The term Chinese pyramids refers to pyramidal shaped structures in China, most of which are ancient mausoleums and burial mounds built to house the remains of several early emperors of China and their imperial relatives.

About 38 of them are located around 25 kilometres (16 mi) – 35 kilometres (22 mi) north-west of Xi’an, on the Guanzhong Plains in Shaanxi Province.

The most famous is the Mausoleum of the First Qin Emperor, northeast of Xi’an and 1.7 km west of where the Terracotta Army was found.

Information available in the West

In 1667 the Jesuit Father Athanasius Kircher wrote about Chinese pyramids in his book China monumentis Illustrata.

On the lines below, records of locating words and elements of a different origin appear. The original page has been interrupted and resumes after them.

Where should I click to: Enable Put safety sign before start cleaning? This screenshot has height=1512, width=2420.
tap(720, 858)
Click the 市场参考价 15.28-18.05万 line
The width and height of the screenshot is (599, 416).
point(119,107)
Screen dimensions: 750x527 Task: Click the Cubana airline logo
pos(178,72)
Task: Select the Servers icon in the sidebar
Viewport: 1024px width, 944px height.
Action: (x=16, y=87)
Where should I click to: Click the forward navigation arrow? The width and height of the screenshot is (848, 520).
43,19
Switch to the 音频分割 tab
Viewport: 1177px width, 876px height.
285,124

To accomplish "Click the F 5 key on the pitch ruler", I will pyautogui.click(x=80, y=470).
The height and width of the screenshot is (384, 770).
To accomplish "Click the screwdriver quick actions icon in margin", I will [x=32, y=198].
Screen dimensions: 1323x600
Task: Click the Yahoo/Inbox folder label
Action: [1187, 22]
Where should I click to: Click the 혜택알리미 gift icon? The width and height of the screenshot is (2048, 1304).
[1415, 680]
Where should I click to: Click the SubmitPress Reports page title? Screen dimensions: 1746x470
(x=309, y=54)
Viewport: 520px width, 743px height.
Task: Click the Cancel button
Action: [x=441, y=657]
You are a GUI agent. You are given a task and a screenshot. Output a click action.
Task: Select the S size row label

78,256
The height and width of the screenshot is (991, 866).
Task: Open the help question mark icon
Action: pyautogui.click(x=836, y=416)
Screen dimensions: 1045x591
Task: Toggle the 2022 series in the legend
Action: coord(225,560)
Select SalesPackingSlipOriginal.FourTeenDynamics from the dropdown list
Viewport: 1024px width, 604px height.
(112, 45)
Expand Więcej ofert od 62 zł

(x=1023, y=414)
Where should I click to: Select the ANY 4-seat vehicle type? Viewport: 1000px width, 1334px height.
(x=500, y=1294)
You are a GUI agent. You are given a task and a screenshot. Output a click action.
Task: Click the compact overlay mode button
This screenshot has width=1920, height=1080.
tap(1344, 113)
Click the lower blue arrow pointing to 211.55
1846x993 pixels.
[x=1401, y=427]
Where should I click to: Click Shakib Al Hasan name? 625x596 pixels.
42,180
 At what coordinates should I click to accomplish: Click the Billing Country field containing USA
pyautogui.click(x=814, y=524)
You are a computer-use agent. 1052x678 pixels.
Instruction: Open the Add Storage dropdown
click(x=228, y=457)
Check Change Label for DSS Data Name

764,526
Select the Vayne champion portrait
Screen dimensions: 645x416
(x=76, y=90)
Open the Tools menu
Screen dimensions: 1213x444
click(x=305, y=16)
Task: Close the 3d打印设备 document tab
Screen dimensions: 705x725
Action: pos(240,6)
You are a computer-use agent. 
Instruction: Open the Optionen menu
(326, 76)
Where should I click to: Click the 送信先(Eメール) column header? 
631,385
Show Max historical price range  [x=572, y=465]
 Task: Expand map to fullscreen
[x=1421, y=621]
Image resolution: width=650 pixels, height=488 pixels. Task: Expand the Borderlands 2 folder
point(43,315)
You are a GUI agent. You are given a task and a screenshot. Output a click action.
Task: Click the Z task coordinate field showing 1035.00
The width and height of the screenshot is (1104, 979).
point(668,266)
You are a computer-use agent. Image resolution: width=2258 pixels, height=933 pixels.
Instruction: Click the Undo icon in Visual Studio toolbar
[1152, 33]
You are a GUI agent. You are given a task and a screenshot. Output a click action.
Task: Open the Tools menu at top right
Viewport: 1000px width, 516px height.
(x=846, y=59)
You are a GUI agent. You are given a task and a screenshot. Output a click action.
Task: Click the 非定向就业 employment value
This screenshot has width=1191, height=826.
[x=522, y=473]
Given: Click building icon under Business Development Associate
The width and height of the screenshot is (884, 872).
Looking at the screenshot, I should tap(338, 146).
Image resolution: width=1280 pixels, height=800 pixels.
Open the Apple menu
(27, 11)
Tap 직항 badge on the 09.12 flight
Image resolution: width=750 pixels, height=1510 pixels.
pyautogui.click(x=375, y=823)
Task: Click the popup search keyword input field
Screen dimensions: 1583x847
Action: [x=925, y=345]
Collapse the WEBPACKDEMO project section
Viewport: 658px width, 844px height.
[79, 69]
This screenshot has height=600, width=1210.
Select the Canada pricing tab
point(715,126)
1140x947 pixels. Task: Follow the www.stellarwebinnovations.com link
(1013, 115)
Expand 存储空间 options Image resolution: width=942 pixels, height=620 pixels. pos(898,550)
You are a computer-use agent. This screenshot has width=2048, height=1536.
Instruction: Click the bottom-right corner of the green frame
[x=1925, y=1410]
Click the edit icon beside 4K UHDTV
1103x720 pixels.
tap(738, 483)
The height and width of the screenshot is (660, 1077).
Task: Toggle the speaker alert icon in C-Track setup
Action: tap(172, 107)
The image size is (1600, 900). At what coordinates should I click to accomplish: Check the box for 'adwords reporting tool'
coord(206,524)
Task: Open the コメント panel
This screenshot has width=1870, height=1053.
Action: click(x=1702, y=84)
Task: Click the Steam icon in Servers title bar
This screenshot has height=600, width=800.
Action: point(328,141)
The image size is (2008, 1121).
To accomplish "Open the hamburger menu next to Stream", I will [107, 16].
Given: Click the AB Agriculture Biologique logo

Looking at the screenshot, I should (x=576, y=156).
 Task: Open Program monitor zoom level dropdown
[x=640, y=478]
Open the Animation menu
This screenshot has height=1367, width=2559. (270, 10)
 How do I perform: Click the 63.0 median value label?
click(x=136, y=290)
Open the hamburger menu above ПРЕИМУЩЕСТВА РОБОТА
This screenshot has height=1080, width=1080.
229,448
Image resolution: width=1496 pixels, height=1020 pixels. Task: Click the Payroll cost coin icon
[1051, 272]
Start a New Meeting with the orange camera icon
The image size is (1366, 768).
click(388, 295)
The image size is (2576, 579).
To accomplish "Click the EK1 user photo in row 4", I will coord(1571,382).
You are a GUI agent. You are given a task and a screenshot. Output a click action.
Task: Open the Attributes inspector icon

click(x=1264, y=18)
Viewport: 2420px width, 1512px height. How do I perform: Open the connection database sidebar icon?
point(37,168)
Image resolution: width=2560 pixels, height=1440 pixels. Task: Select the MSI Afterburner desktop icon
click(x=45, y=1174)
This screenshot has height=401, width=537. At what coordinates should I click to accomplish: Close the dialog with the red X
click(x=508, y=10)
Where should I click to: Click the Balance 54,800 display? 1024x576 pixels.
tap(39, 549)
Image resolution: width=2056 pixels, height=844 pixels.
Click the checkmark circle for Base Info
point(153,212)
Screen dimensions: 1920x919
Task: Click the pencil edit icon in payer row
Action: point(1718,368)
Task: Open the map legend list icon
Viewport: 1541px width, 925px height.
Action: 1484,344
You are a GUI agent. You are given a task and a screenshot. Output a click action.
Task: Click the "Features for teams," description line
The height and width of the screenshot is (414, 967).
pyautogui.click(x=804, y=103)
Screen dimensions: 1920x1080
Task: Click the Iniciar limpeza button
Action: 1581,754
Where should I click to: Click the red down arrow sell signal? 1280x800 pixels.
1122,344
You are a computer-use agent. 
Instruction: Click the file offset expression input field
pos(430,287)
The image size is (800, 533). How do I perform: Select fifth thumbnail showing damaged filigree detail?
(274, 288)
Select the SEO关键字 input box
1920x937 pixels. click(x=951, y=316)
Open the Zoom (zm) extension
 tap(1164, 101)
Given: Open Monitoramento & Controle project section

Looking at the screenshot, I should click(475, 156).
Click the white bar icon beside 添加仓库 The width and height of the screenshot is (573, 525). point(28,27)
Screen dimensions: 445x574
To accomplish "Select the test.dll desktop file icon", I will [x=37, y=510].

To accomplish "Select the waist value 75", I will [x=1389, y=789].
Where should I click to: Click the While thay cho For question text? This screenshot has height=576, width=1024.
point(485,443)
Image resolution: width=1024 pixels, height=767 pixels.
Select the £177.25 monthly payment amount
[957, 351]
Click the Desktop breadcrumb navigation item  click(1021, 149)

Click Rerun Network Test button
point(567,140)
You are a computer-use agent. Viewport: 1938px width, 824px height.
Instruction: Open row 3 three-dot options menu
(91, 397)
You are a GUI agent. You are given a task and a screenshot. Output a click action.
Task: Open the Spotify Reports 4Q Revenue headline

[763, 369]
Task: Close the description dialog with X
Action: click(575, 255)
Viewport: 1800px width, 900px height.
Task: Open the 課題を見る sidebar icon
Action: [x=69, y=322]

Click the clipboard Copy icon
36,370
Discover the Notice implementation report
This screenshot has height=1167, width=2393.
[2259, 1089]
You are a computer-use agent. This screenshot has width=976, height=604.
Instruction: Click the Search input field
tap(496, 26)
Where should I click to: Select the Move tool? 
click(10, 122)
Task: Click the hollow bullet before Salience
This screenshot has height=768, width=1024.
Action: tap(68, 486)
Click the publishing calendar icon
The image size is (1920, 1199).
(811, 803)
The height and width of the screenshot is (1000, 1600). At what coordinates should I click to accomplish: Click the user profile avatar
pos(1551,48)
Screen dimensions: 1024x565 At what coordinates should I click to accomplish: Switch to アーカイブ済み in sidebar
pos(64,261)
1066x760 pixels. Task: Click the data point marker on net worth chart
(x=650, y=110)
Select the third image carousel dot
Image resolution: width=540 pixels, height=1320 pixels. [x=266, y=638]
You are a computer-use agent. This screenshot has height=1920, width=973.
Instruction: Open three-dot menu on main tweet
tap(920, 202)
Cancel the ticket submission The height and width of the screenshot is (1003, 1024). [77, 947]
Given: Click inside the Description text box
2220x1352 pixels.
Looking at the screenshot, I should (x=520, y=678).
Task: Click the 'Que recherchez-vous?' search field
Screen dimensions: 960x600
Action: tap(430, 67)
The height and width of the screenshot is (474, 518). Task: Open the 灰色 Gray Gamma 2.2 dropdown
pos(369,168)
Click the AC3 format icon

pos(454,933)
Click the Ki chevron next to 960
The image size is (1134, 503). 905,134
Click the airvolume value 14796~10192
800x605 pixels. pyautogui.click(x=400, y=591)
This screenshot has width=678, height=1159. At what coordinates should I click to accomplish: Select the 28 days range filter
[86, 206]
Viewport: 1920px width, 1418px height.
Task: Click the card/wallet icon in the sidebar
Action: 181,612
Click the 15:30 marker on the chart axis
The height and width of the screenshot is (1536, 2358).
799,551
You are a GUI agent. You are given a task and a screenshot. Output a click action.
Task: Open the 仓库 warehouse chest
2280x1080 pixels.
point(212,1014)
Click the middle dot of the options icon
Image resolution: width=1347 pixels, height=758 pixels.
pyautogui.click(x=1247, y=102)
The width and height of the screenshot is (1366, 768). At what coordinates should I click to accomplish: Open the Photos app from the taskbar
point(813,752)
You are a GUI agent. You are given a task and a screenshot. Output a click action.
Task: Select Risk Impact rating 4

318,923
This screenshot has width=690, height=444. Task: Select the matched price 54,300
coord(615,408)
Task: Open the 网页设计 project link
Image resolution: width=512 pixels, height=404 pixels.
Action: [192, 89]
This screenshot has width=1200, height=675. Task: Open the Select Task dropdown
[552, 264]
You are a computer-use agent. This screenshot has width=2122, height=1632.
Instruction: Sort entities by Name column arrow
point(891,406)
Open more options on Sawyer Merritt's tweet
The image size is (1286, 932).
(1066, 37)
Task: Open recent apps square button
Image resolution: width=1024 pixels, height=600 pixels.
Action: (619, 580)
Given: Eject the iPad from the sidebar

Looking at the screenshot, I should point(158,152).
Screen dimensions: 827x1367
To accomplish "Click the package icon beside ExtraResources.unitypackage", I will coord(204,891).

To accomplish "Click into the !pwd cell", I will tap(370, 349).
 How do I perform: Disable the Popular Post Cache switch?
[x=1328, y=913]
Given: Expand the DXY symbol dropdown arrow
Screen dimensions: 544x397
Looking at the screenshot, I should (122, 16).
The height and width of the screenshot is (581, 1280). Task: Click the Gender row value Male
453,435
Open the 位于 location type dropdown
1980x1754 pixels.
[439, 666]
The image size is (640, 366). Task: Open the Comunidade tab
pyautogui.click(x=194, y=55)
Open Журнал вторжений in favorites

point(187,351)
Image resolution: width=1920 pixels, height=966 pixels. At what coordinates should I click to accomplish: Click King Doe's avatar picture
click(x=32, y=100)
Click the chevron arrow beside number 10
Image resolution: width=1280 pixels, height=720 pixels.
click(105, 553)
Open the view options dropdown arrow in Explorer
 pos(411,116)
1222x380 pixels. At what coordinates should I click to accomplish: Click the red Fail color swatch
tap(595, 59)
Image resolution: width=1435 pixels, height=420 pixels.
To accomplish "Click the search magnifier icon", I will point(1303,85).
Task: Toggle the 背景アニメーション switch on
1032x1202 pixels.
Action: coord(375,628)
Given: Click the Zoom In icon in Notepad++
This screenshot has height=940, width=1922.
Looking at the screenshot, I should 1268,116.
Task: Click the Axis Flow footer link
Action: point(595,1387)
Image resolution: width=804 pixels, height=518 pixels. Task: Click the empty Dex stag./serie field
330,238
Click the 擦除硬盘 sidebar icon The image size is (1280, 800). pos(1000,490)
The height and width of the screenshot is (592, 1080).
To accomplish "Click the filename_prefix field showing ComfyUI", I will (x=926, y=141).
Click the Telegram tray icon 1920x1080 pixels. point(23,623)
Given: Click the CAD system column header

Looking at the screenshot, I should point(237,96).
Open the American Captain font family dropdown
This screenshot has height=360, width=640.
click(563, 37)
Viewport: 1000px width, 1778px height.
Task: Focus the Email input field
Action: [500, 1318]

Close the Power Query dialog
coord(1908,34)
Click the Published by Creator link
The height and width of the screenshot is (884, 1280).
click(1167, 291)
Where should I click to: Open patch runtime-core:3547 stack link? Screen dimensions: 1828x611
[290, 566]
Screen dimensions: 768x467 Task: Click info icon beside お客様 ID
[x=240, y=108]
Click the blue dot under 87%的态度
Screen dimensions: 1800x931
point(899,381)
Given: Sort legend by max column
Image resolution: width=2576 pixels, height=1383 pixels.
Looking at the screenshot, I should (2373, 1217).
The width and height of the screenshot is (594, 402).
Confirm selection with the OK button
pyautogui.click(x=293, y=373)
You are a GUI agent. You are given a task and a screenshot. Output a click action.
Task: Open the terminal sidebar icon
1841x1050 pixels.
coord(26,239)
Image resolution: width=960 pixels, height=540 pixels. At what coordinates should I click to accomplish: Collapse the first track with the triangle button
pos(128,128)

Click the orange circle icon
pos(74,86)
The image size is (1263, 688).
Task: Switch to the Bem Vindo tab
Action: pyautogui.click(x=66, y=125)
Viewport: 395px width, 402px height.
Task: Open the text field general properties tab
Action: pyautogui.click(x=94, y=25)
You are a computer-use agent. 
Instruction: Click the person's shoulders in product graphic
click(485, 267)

The existence of “pyramids” in China remained little known in the Western world until the 1910s. They were documented in large numbers around Xian, first in 1912 by the Western traders Fred Meyer Schroder and Oscar Mamen, and also in 1913 by the expedition of Victor Segalen.

Sensational claims

U.S. Army Air Corps pilot James Gaussman is said to have seen a white jewel-topped pyramid during a flight between India and China during World War II. Colonel Maurice Sheahan, Far Eastern director of the Trans World Airline, gave an eyewitness account of his encounter with a pyramid in the March 28, 1947 edition of The New York Times. A photo of Sheahan’s pyramid appeared in The New York Sunday News on March 30, 1947. This photograph later became attributed to James Gaussman.

Despite claims to the contrary, the existence of these pyramid-shaped tomb mounds was known by scientists in the West before the publicity caused by the story in 1947.